Sports concussions linked to mental health issues in new study

Athletes who suffered concussions more prone to depression and anxiety, study finds

  The new study comes just two weeks after Irish forward Kevin Doyle retired on medical advice following a series of concussions. Photograph:  Giuseppe Cacace/AFP/GettyImages

The new study comes just two weeks after Irish forward Kevin Doyle retired on medical advice following a series of concussions. Photograph: Giuseppe Cacace/AFP/GettyImages

 

Athletes who suffer concussions during their sports careers are more likely to experience common mental disorders (CMD) such as anxiety, depression and sleep disturbance later in life, according to new research.

Published in the scientific journal Physician and Sportsmedicine, the study surveyed 576 former top-flight footballers, ice hockey and rugby players from seven European countries and South Africa.
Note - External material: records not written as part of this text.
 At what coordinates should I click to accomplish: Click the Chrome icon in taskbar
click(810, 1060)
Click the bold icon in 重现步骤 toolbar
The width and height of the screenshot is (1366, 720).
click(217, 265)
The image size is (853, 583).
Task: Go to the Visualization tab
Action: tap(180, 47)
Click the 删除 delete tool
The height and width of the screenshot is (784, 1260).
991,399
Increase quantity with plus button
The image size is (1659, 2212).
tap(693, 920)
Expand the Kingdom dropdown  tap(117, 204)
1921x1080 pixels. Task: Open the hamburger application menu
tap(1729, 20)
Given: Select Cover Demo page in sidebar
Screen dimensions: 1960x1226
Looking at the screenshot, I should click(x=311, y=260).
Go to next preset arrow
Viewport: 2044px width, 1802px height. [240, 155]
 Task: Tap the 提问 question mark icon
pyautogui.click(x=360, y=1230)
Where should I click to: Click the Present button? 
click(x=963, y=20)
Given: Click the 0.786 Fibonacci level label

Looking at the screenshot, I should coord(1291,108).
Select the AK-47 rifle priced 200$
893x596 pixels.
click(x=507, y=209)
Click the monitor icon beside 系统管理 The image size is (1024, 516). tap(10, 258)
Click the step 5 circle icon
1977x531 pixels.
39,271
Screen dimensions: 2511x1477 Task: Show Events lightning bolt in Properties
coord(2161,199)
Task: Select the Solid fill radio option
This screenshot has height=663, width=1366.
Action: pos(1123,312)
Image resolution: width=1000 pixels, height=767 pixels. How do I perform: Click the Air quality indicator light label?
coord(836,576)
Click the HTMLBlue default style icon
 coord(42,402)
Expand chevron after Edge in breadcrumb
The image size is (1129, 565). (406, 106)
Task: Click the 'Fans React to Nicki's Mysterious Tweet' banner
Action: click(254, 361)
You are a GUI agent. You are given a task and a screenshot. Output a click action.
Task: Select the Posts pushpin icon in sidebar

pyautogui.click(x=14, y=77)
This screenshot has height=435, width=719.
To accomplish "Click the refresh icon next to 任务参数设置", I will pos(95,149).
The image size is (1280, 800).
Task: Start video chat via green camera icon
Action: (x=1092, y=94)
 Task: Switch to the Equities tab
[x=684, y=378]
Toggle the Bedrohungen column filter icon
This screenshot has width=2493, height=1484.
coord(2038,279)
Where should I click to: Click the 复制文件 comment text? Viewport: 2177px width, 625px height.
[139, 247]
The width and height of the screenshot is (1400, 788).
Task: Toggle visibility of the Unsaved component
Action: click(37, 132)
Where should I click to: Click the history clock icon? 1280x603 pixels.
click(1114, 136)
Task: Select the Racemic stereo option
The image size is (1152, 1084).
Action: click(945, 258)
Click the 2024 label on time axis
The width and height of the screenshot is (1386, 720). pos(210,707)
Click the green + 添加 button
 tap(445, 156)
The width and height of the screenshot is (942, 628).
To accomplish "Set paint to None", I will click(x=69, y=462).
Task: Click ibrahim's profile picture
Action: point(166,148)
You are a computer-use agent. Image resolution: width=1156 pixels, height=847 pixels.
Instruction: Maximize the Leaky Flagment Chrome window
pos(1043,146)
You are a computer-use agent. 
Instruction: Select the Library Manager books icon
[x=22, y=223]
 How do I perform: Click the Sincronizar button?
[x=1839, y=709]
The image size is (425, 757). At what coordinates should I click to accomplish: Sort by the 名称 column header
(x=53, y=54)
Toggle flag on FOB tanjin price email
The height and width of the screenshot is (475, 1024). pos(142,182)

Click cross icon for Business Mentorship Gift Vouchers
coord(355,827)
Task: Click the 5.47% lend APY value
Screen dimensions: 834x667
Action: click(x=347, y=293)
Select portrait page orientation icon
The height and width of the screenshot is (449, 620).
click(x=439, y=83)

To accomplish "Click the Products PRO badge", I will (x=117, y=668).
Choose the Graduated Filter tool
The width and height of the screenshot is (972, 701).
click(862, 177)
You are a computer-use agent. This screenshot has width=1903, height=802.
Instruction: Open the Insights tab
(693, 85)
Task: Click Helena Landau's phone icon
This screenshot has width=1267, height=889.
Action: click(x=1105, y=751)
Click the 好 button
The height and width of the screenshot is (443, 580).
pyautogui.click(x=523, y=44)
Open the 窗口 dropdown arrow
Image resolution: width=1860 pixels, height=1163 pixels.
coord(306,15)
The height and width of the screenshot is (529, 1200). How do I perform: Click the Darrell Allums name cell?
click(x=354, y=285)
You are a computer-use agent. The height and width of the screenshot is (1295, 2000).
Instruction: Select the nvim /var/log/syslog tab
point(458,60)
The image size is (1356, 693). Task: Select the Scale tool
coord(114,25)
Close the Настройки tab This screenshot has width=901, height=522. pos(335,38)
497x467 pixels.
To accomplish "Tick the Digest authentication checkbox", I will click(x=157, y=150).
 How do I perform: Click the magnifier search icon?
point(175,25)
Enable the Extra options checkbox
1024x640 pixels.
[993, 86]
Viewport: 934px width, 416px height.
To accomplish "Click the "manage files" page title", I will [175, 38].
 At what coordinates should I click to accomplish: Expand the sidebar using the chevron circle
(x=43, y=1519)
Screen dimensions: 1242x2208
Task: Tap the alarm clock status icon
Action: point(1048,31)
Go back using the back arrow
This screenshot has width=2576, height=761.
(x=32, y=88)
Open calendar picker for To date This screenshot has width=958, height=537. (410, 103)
All were men under the age of 50.

Former athletes who had four or five concussions during their careers were 1½ times more likely to report CMD symptoms than those who had no concussions, while those who suffered six or more concussions were between two and five times more likely to experience problems.

Nearly one in four of those surveyed never had a concussion during their careers, but more than one in 10 suffered six or more and the mean number of concussions was three per player.

This means that during the first decade after retirement, players are 7-11 per cent more likely to report CMD symptoms for each additional concussion.

Problems

The study’s lead author was French former professional footballer Dr Vincent Gouttebarge, who is now the chief medical officer for world footballers’ union FIFPro.

In a FIFPro statement, Dr Gouttebarge said: “This is an important piece of research that suggests concussion might be a contributor to the mental health problems suffered by many players.

“We as football stakeholders – federations, clubs and player unions – need to do be alert to the mental health of players, both during and after their careers.

“That means educating players about the dangers of what can be an intense and stressful career and supporting them when they need assistance.”

Another of the study’s authors is Dr Willie Stewart from the Queen Elizabeth Hospital in Glasgow. One of the leading concussion experts in the UK, Stewart has been closely involved in rugby union’s attempts to diagnose and manage concussions better.

Struggling

This is something all of the study’s authors advocate for every sport, as well as calling for more support for ex-athletes struggling with mental health issues.

This study’s publication comes less than two weeks after former Republic of Ireland striker Kevin Doyle retired from the game on medical advice following a series of concussions.

Possible links between concussions and mental health issues are now being explored across the globe and the announcement of new UK study funded by the Football Association and Professional Footballers’ Association is expected in the coming weeks.